目前已有相關研究提出網絡威脅情報共享的隱私保護框架，使用組簽名來隱藏各個機構的身份，但是該方案不能保護機構的數據；也有將網絡威脅情報共享中的隱私問題建模為參與者與攻擊者之間的博弈，但它僅僅能推理出一種共享策略，卻無法提供一種實用的方案來保護共享的網絡威脅情報；或者通過討論協同入侵檢測系統中的報警關聯，來提出許多報警關聯的應用方法，但是并未考慮威脅情報共享中的隱私問題。

發明內容

為此，本發明提供一種基于情報共享的網絡威脅協同防御系統及方法，基于聯邦學習框架可幫助多個安全機構聯合建立系統防御模型，可以抵抗多種共謀攻擊場景，適用性強。

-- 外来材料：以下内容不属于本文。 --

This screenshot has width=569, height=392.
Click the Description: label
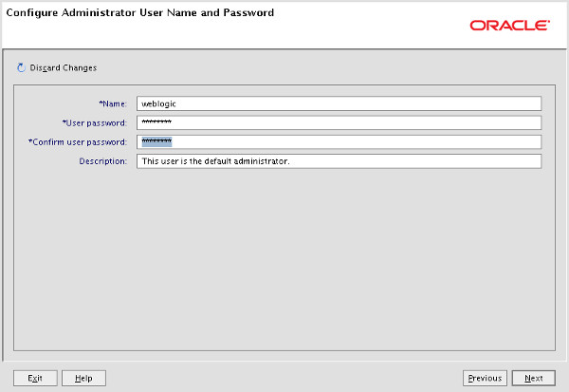103,161
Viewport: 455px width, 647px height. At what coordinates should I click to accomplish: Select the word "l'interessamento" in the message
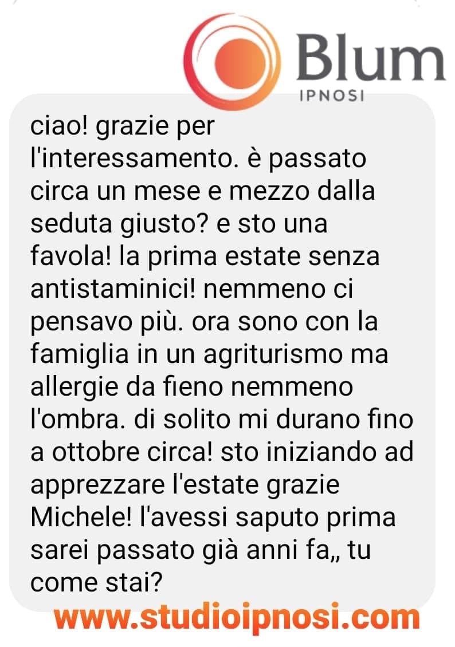coord(130,158)
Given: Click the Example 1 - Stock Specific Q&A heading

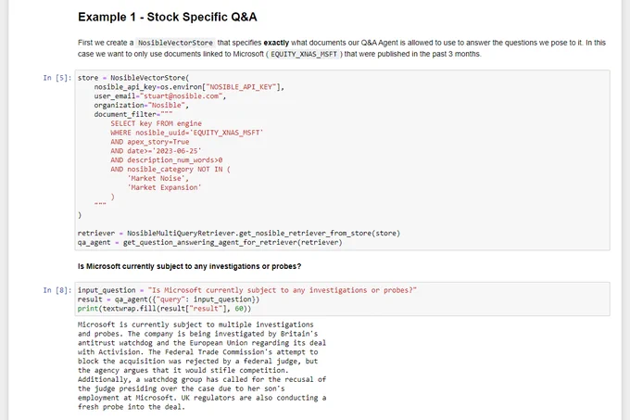Looking at the screenshot, I should [167, 17].
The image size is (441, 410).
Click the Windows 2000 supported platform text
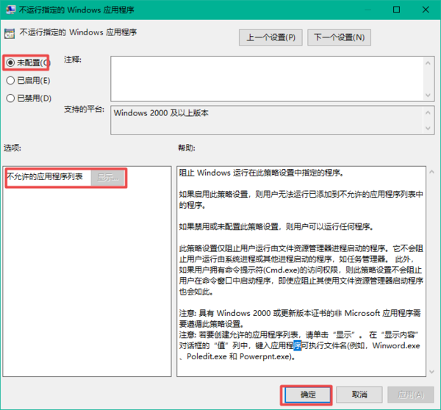[162, 113]
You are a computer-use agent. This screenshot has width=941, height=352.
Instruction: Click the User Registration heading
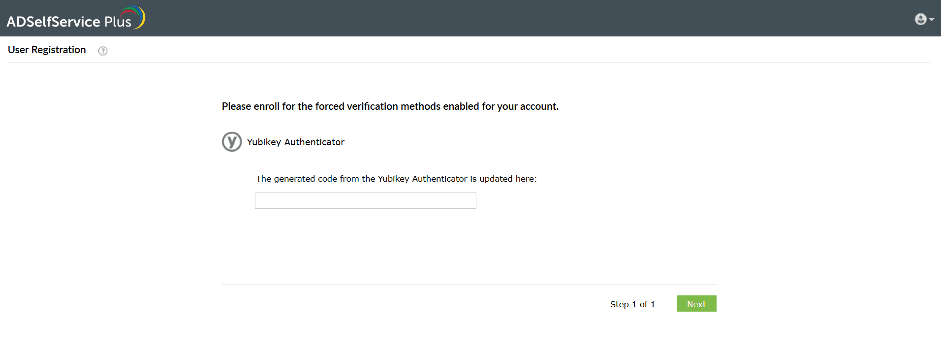pyautogui.click(x=46, y=50)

按照本發明所提供的設計方案，一種基于情報共享的網絡威脅協同防御系統，包含：中心服務器和若干安全機構，其中，若干安全機構，基于各自本地威脅情報數據庫訓練入侵檢測模型，并對模型更新參數加密處理后將密文上傳至中心服務器；中心服務器，聚合接收到的密文通過解密獲取全局模型更新參數，并將其廣播給所有安全機構，以更新各安全機構本地入侵檢測模型。

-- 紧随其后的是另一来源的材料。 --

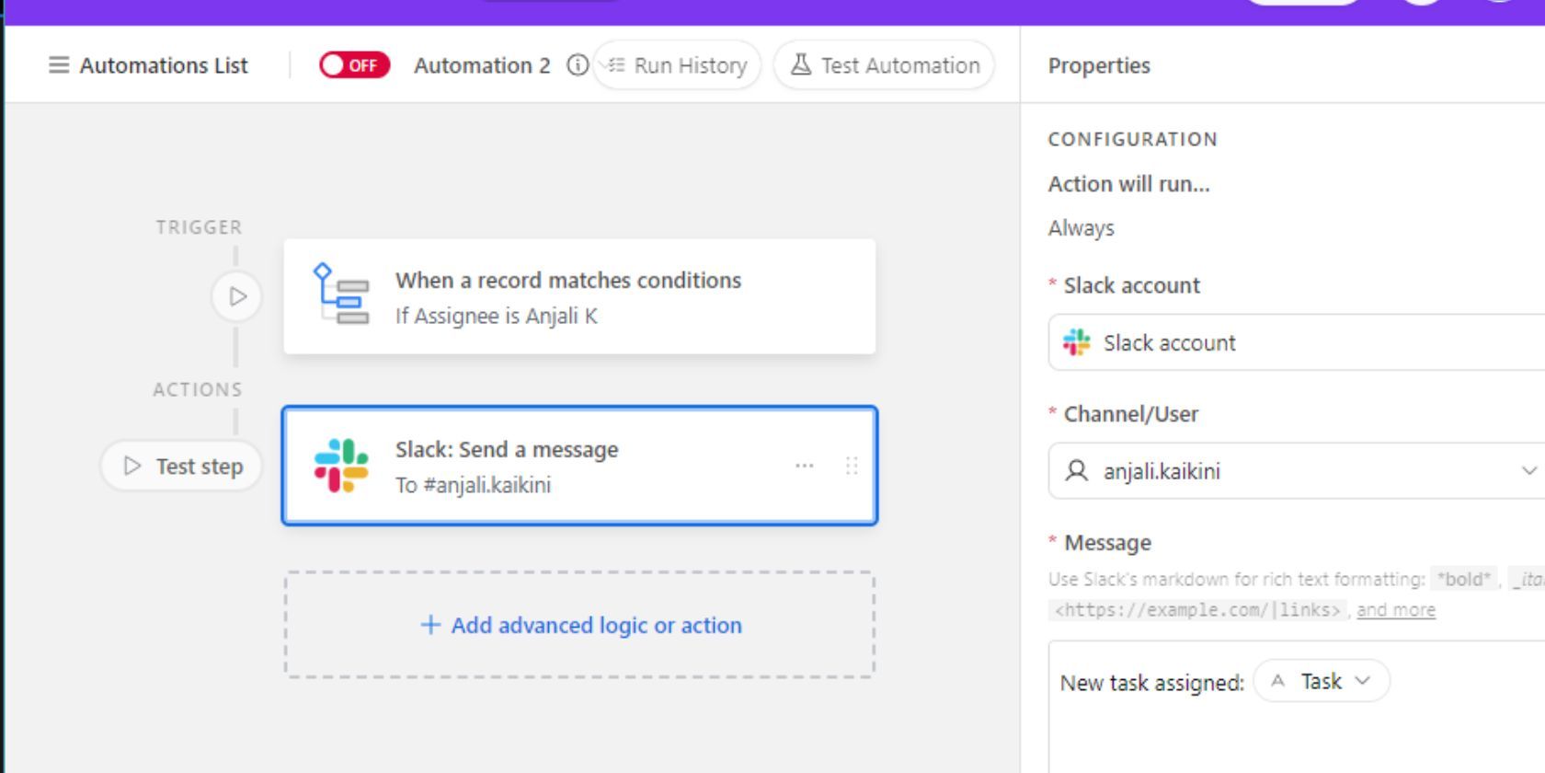Image resolution: width=1545 pixels, height=773 pixels.
Task: Click the person icon in Channel/User field
Action: 1076,471
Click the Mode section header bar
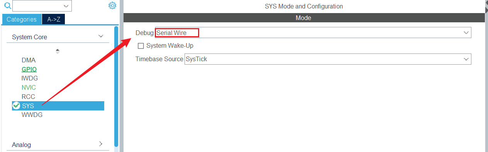 coord(304,18)
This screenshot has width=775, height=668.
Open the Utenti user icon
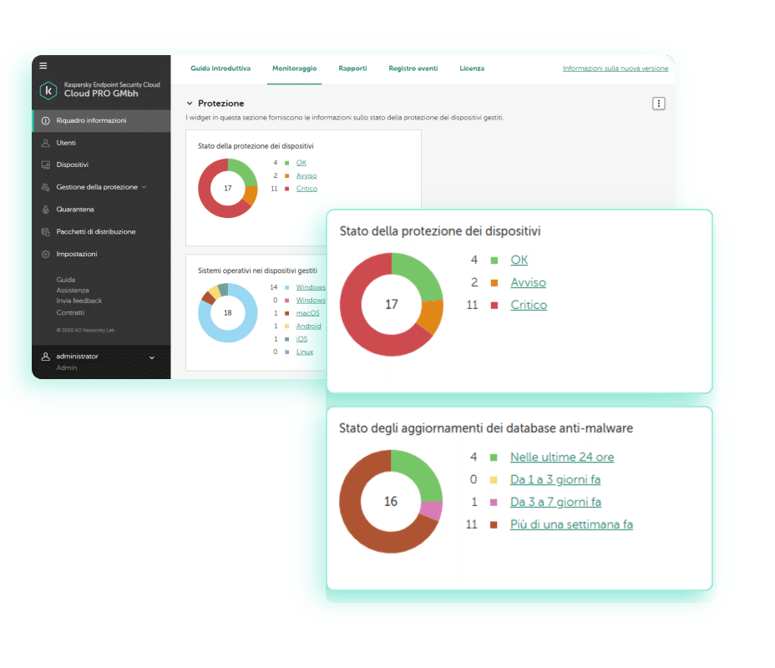point(45,143)
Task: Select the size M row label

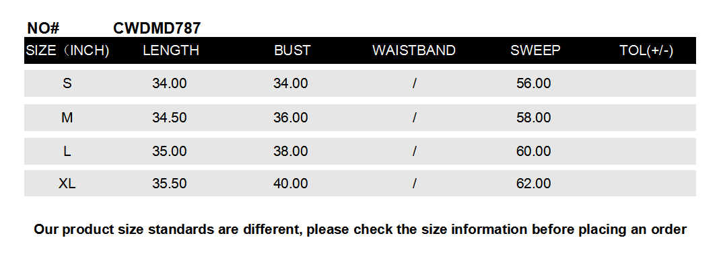Action: pos(67,118)
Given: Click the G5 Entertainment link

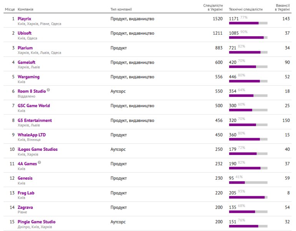Looking at the screenshot, I should point(35,120).
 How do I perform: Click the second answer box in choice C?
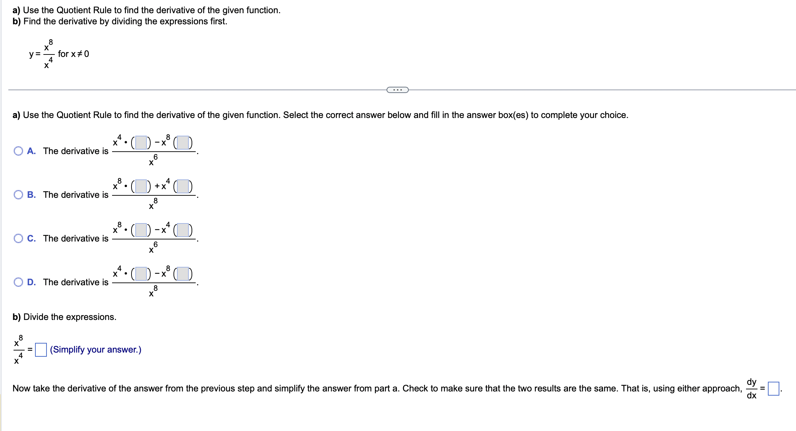(185, 230)
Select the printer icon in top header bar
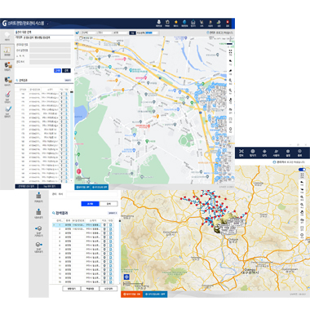 [193, 22]
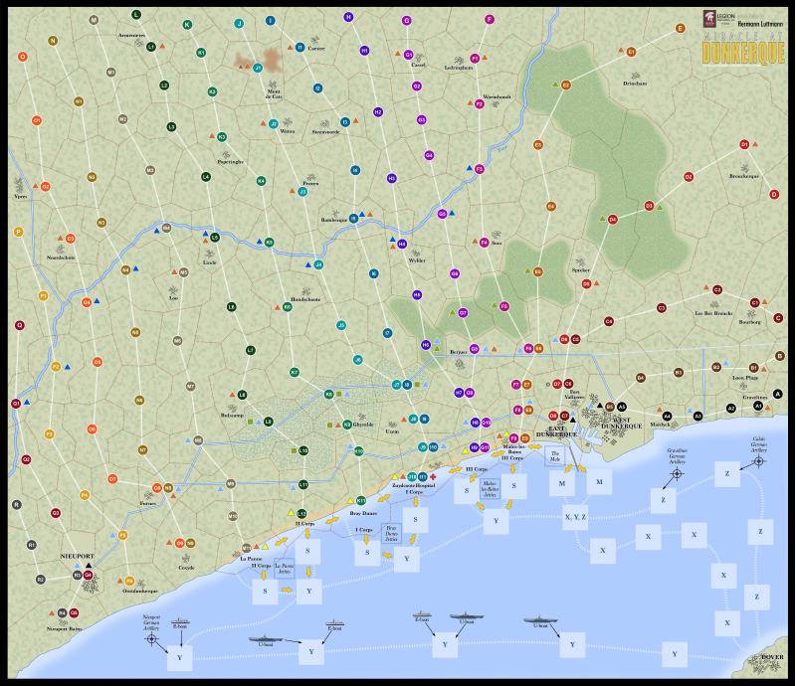Click the Bray Dunes Jetties box
This screenshot has width=796, height=686.
[392, 531]
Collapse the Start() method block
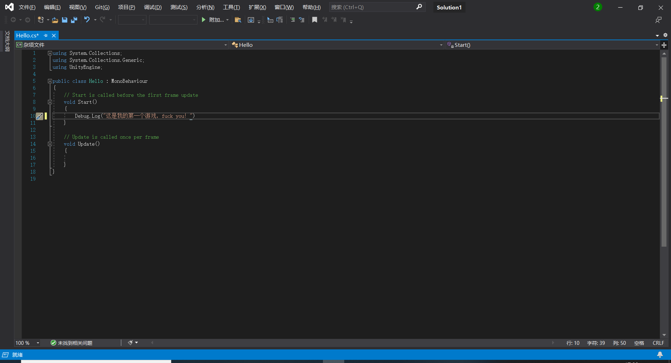The image size is (671, 363). click(x=50, y=102)
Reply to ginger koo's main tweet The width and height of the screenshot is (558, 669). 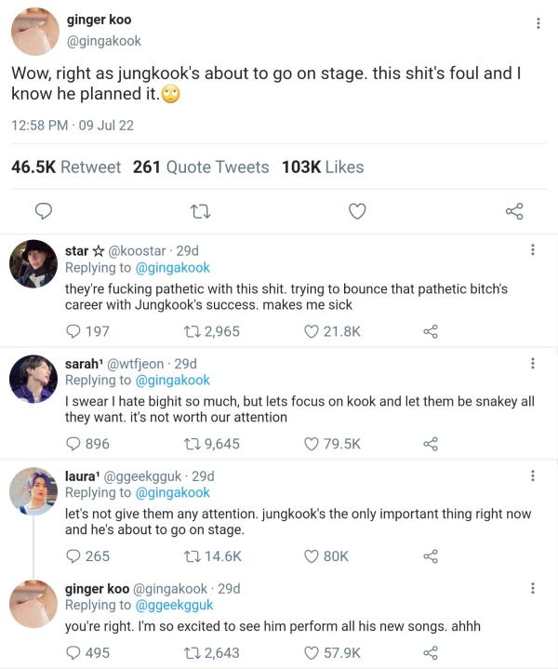pyautogui.click(x=42, y=211)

作為本發明基于情報共享的網絡威脅協同防御系統，進一步地，還包含：迭代控制模塊，通過設置入侵檢測模型訓練的循環迭代條件來觸發各安全機構及中心服務器在每輪訓練中反復執行迭代更新過程，以獲取用于確定最終入侵檢測模型的收斂后的模型全局參數。

作為本發明基于情報共享的網絡威脅協同防御系統，進一步地，所述安全機構至少包含2個。

進一步地，基于上述系統，本發明還提供一種基于情報共享的網絡威脅協同防御方法，包含如下內容：

中心服務器初始化入侵檢測模型參數并分發給各安全機構；

通過設置循環條件來迭代執行模型參數更新過程，模型參數更新過程為：各安全機構基于各自的本地威脅情報數據庫訓練入侵檢測模型，并對模型更新參數加密處理后將密文上傳至中心服務器；中心服務器聚合接收到的密文，通過解密獲取全局模型更新參數，并將其廣播給所有安全機構，以各安全機構更新本地入侵檢測模型參數；

滿足循環條件后，獲取用于確定最終入侵檢測模型的收斂后的全局模型參數；

在各安全機構和中心服務器中部署并更新最終入侵檢測模型，以檢測網絡中攻擊行為。